**Exercise**:
Write out the data below line for line, with no changes. Leave out the pictures.

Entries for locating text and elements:
# # # # #
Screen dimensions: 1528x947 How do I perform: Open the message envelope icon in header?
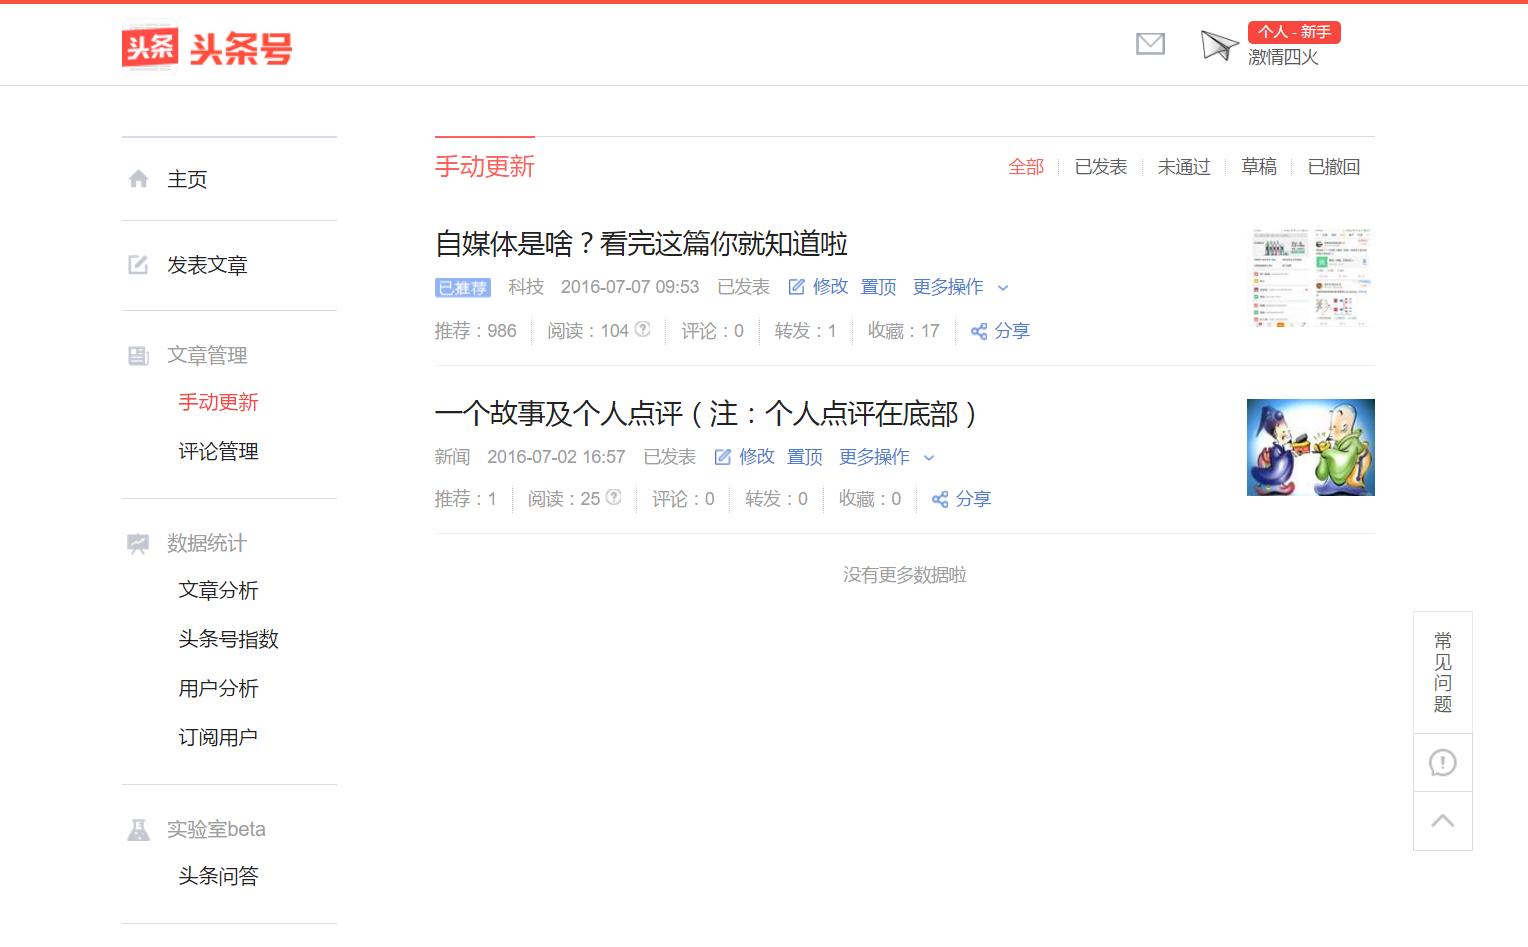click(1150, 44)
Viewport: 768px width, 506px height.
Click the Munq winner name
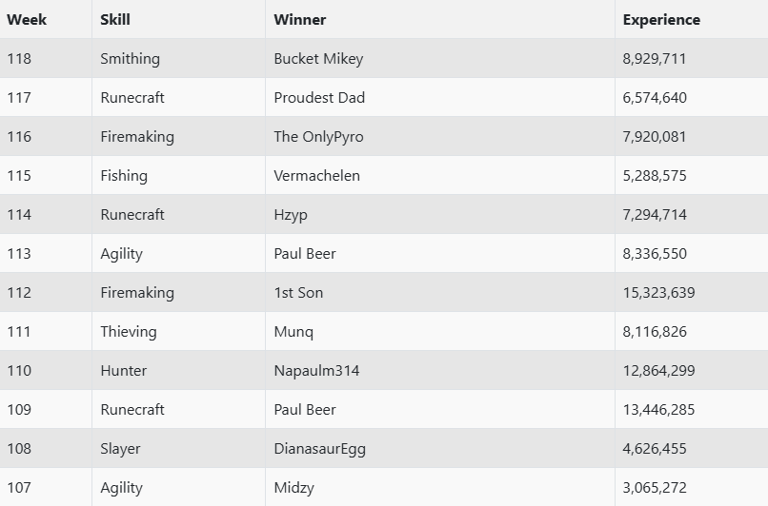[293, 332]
# # # # #
**Response to the task**:
Screen dimensions: 1528x947 How do I perform: Open the message envelope icon in header?
click(1150, 44)
Viewport: 768px width, 506px height.
Click the Munq winner name
[293, 332]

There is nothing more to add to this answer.